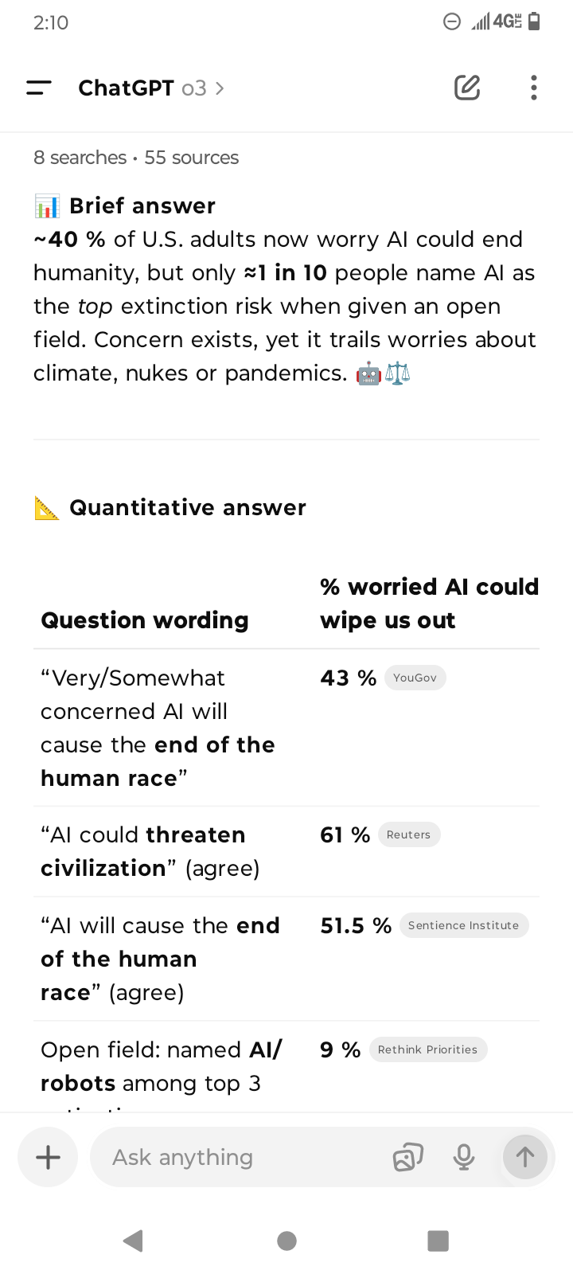Tap the plus attachment button
The image size is (573, 1274).
click(48, 1157)
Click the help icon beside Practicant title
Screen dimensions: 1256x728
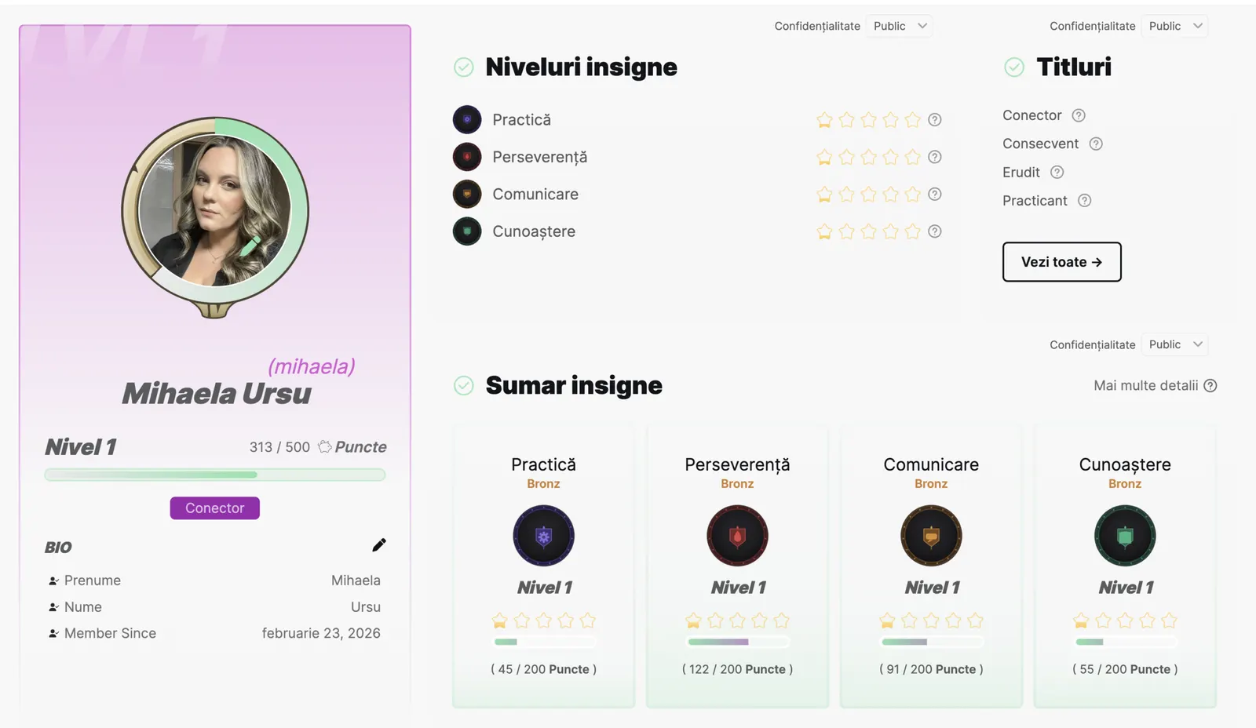(1084, 200)

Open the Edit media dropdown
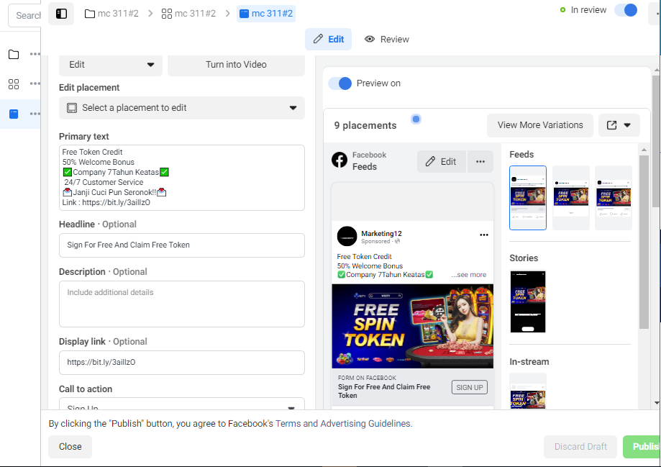click(x=111, y=65)
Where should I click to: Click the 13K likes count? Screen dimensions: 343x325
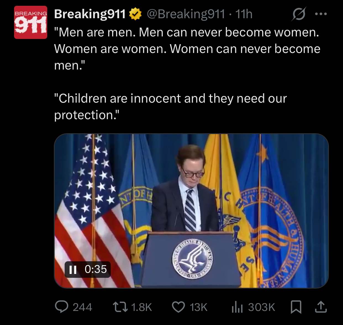point(199,307)
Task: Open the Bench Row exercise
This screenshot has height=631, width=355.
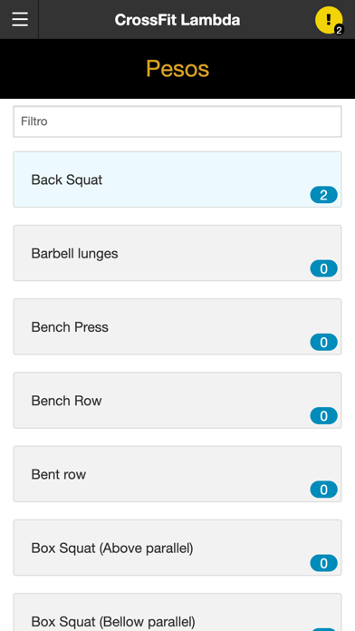Action: click(178, 400)
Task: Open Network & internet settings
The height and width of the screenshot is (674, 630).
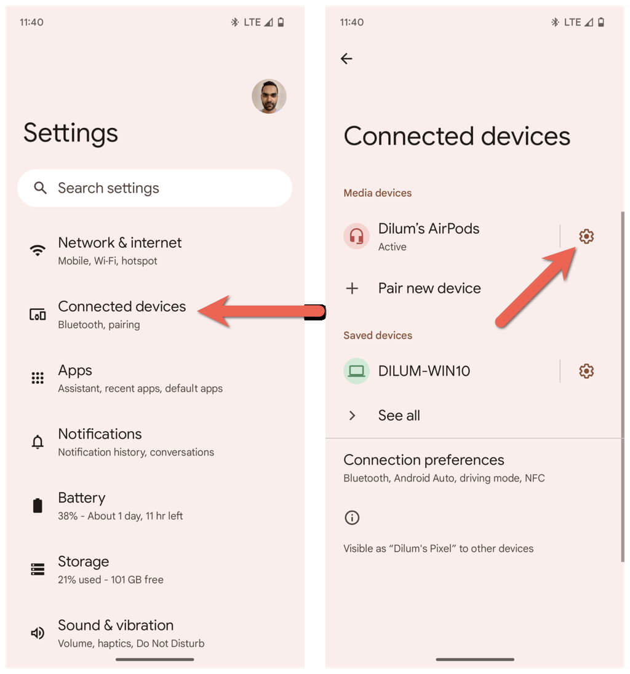Action: pos(155,251)

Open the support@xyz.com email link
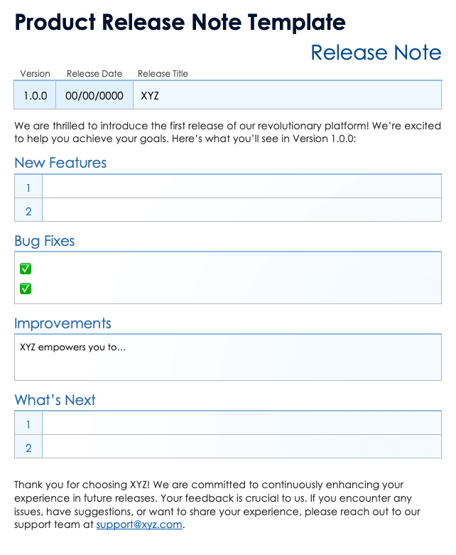click(139, 525)
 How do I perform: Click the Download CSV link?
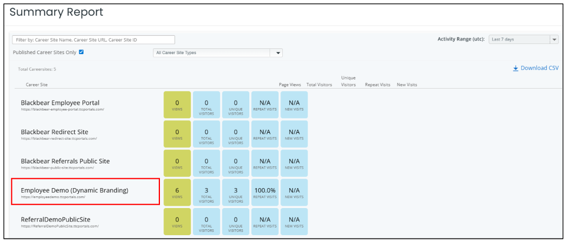click(539, 68)
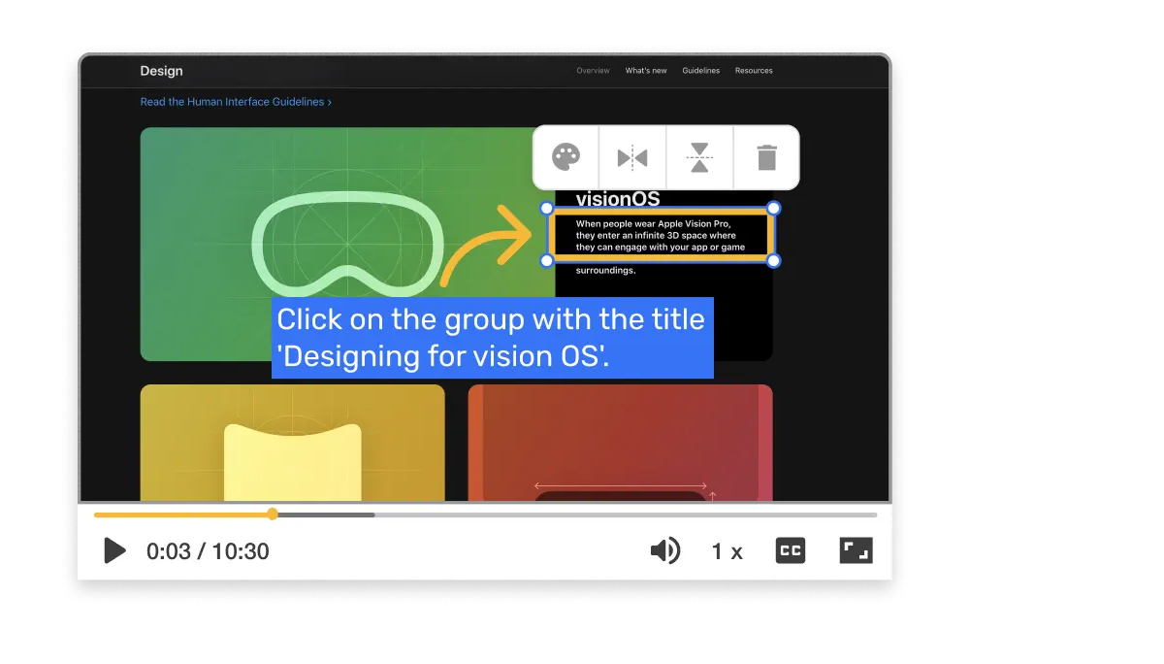Delete the selected text annotation
This screenshot has width=1164, height=664.
click(766, 157)
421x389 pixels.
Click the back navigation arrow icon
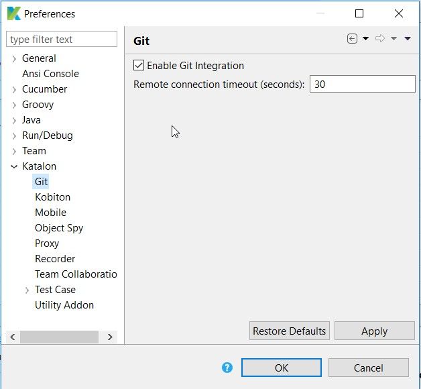pos(352,39)
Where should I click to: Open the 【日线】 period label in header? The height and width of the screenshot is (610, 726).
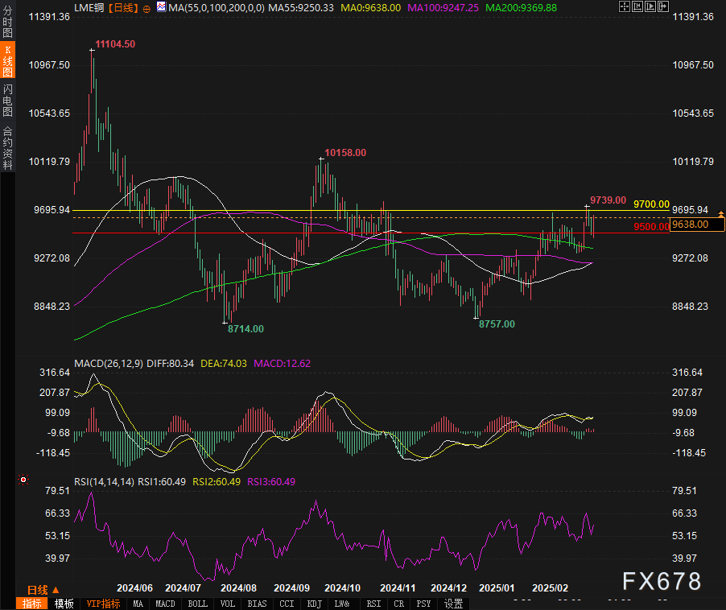tap(122, 7)
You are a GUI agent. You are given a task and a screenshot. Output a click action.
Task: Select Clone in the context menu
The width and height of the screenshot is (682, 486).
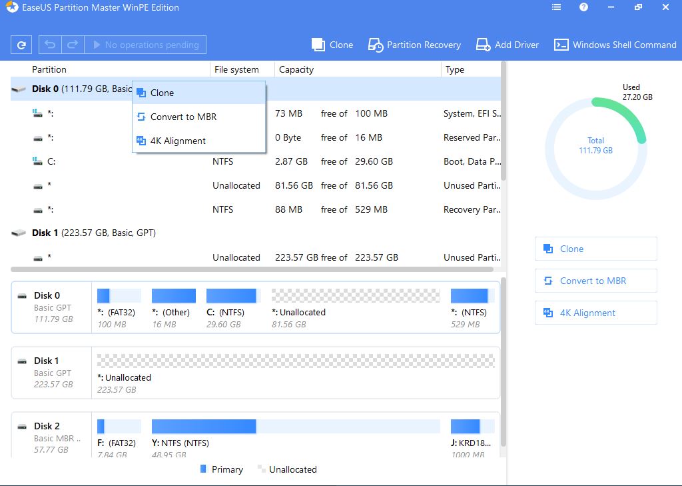[x=162, y=93]
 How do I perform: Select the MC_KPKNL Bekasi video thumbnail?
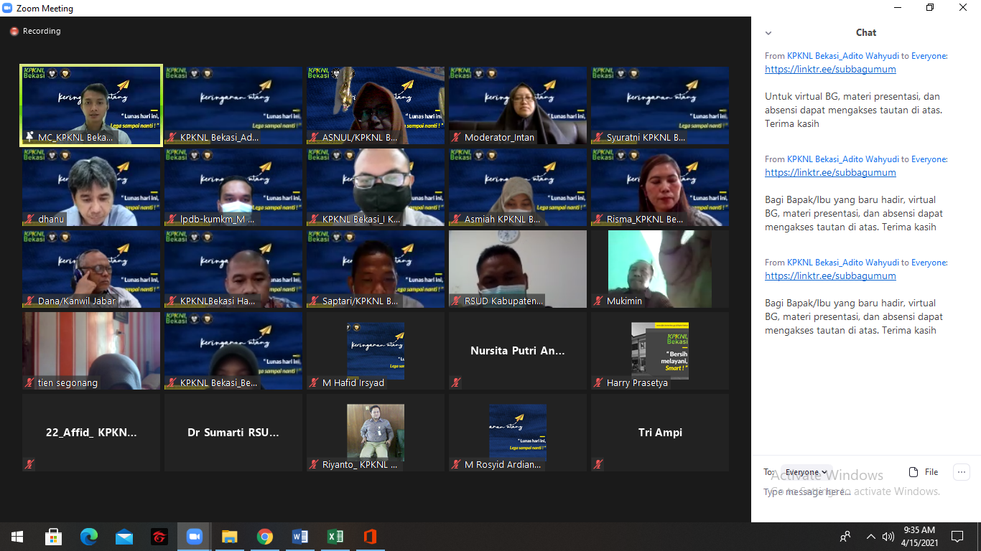click(91, 105)
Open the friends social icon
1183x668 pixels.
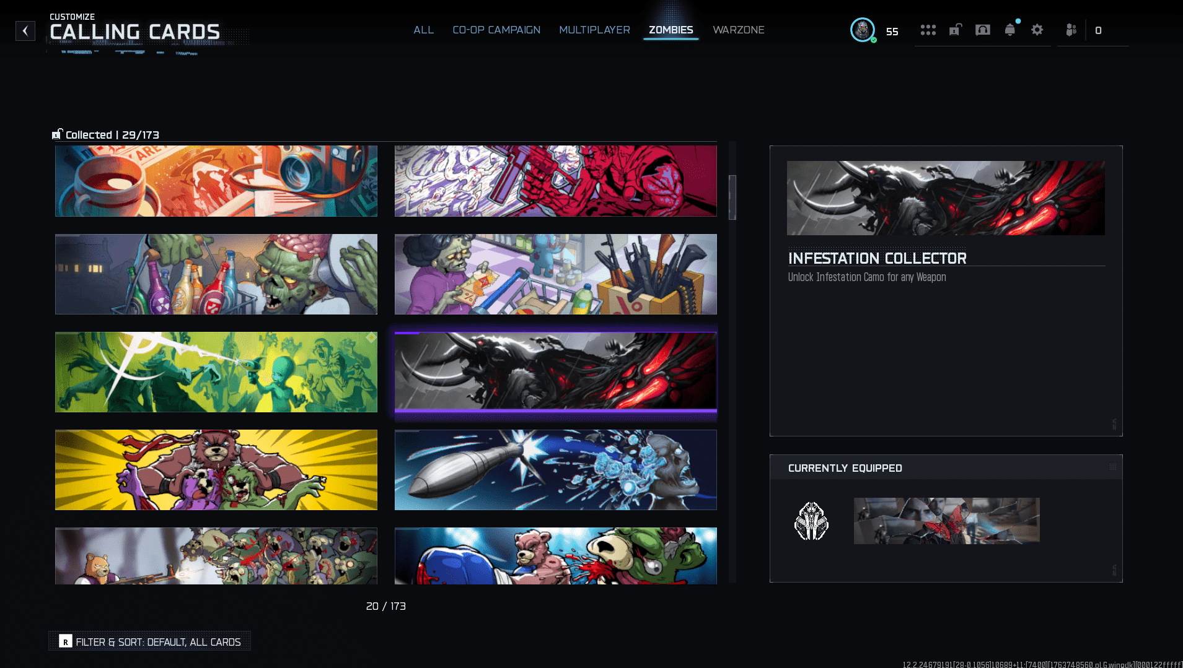tap(1071, 30)
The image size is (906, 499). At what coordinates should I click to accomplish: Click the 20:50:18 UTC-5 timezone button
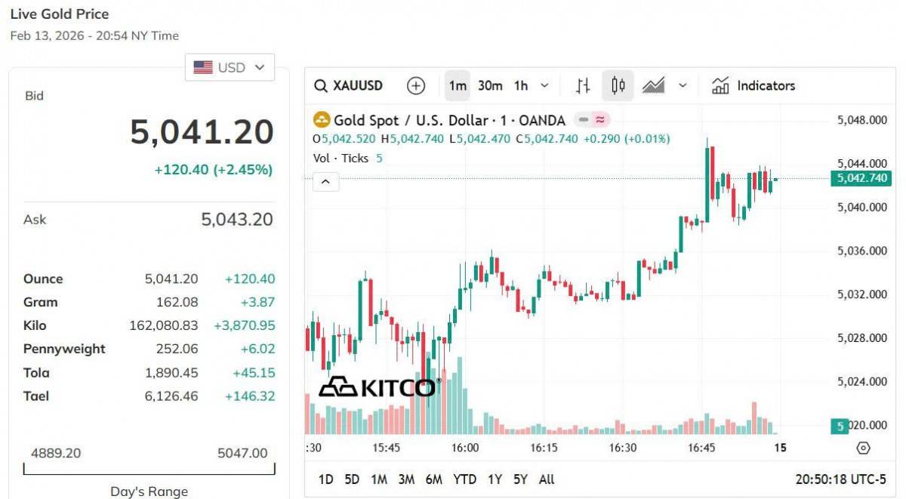840,479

■ **WORK ORDER**
Only the lines from the one with "Task: Open Network & internet settings" through the end of the listing above should be output, exactly as written and with no pictures.

■ **PROBLEM SOLUTION**
Task: Open Network & internet settings
The height and width of the screenshot is (674, 630).
Action: pos(155,251)

Open the support@xyz.com email link
click(139, 525)
 How do I perform: Click the Download CSV link?
click(539, 68)
Delete the selected text annotation
This screenshot has width=1164, height=664.
click(766, 157)
421x389 pixels.
Click the back navigation arrow icon
pos(352,39)
Where should I click to: Open the 【日线】 period label in header? The height and width of the screenshot is (610, 726).
tap(122, 7)
You are a GUI agent. You are given a task and a screenshot. Output a click action.
Task: Select Clone in the context menu
The width and height of the screenshot is (682, 486).
[x=162, y=93]
 How do I perform: Select the MC_KPKNL Bekasi video thumbnail?
click(91, 105)
Open the friends social icon
1183x668 pixels.
tap(1071, 30)
The image size is (906, 499). At what coordinates should I click to accomplish: Click the 20:50:18 UTC-5 timezone button
840,479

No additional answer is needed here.